■ Try it ■
Your answer should consist solely of the lines from the first line of the data through the line with "旧版文档 (447, 2488)", each reproduced exactly.

■ Information ■

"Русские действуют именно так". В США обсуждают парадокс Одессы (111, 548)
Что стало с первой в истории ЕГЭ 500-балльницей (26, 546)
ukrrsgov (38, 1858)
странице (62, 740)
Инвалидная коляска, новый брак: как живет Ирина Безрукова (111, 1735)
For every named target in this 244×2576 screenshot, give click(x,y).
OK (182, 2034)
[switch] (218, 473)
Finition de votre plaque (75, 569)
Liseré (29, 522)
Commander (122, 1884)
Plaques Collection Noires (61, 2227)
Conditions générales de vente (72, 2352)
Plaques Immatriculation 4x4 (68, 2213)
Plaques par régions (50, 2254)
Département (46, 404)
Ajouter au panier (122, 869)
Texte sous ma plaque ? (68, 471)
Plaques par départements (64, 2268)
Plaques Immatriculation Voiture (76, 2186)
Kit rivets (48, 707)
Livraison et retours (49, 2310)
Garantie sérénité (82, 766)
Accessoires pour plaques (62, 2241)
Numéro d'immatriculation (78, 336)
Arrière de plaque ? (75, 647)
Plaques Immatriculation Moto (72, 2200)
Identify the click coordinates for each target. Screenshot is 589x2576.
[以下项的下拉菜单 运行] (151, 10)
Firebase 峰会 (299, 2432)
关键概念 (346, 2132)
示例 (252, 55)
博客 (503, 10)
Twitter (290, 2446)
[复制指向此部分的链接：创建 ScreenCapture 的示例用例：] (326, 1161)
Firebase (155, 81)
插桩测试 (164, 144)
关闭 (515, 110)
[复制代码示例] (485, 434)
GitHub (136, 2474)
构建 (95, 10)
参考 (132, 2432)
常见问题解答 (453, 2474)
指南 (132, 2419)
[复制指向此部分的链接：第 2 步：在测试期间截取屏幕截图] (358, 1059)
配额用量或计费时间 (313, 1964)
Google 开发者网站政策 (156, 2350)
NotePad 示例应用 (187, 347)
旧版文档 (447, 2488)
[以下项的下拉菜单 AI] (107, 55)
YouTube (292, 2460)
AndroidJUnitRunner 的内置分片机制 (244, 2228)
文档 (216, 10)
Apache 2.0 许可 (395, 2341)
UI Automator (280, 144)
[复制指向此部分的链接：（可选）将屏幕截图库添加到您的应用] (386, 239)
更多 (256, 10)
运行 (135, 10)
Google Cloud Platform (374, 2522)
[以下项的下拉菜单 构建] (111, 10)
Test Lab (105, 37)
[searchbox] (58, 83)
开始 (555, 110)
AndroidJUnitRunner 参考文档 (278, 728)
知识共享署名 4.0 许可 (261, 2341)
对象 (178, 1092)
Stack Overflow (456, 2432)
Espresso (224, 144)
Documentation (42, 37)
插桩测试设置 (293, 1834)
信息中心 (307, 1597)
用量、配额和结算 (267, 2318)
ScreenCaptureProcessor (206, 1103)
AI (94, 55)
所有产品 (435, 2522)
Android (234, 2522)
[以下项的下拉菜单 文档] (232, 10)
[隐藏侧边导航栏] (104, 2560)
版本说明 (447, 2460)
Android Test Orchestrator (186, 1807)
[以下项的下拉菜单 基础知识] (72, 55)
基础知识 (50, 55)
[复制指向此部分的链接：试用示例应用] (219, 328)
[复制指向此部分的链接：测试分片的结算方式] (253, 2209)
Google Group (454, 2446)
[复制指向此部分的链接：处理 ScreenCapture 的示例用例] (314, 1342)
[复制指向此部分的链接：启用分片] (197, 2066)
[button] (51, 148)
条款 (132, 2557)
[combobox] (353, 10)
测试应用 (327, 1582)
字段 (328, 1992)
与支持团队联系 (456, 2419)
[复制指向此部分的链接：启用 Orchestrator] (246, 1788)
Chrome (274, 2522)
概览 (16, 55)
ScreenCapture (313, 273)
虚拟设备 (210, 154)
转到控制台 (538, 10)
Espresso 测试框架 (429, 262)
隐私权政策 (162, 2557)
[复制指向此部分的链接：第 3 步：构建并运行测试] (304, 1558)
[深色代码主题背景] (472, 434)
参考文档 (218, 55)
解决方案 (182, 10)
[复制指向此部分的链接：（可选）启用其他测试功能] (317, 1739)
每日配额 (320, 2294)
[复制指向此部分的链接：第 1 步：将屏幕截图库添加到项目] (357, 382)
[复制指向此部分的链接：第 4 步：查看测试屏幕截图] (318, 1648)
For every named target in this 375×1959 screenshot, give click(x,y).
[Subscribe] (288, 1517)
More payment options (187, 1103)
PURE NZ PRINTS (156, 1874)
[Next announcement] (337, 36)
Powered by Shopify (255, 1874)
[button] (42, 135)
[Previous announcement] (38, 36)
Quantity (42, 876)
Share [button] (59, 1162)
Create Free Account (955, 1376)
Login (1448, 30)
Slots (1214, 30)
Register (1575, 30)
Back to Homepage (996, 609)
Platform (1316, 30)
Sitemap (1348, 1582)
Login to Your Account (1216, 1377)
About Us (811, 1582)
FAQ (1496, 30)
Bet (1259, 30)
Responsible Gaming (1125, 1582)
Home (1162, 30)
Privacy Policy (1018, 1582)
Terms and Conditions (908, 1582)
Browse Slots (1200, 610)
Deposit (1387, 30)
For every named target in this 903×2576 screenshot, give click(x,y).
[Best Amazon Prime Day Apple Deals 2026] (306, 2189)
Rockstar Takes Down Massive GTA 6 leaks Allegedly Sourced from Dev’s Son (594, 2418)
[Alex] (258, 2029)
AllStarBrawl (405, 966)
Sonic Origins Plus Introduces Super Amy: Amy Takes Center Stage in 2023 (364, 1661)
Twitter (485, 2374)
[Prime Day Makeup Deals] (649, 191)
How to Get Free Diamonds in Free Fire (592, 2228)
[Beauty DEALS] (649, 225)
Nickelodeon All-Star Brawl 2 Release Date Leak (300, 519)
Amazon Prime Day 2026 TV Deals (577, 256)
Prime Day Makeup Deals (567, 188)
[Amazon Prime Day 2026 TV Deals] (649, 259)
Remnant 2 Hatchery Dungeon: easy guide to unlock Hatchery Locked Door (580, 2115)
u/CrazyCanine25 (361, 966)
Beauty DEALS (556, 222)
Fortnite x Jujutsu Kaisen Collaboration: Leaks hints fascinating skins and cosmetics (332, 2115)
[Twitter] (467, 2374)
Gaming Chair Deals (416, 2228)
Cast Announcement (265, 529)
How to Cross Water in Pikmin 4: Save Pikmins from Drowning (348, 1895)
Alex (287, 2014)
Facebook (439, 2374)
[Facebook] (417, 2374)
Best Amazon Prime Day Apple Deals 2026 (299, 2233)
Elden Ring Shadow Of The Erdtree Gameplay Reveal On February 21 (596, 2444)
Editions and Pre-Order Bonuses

■ Exercise solution ■
"Русские действуют именно так". В США обсуждают парадокс Одессы (111, 548)
Что стало с первой в истории ЕГЭ 500-балльницей (26, 546)
ukrrsgov (38, 1858)
странице (62, 740)
Инвалидная коляска, новый брак: как живет Ирина Безрукова (111, 1735)
For every named target in this 244×2576 screenshot, give click(x,y).
OK (182, 2034)
[switch] (218, 473)
Finition de votre plaque (75, 569)
Liseré (29, 522)
Commander (122, 1884)
Plaques Collection Noires (61, 2227)
Conditions générales de vente (72, 2352)
Plaques Immatriculation 4x4 (68, 2213)
Plaques par régions (50, 2254)
Département (46, 404)
Ajouter au panier (122, 869)
Texte sous ma plaque ? (68, 471)
Plaques par départements (64, 2268)
Plaques Immatriculation Voiture (76, 2186)
Kit rivets (48, 707)
Livraison et retours (49, 2310)
Garantie sérénité (82, 766)
Accessoires pour plaques (62, 2241)
Numéro d'immatriculation (78, 336)
Arrière de plaque ? (75, 647)
Plaques Immatriculation Moto (72, 2200)
Identify the click coordinates for each target. Screenshot is 589x2576.
[以下项的下拉菜单 运行] (151, 10)
Firebase 峰会 (299, 2432)
关键概念 (346, 2132)
示例 (252, 55)
博客 (503, 10)
Twitter (290, 2446)
[复制指向此部分的链接：创建 ScreenCapture 的示例用例：] (326, 1161)
Firebase (155, 81)
插桩测试 (164, 144)
关闭 (515, 110)
[复制代码示例] (485, 434)
GitHub (136, 2474)
构建 (95, 10)
参考 (132, 2432)
常见问题解答 (453, 2474)
指南 (132, 2419)
[复制指向此部分的链接：第 2 步：在测试期间截取屏幕截图] (358, 1059)
配额用量或计费时间 (313, 1964)
Google 开发者网站政策 (156, 2350)
NotePad 示例应用 (187, 347)
旧版文档 (447, 2488)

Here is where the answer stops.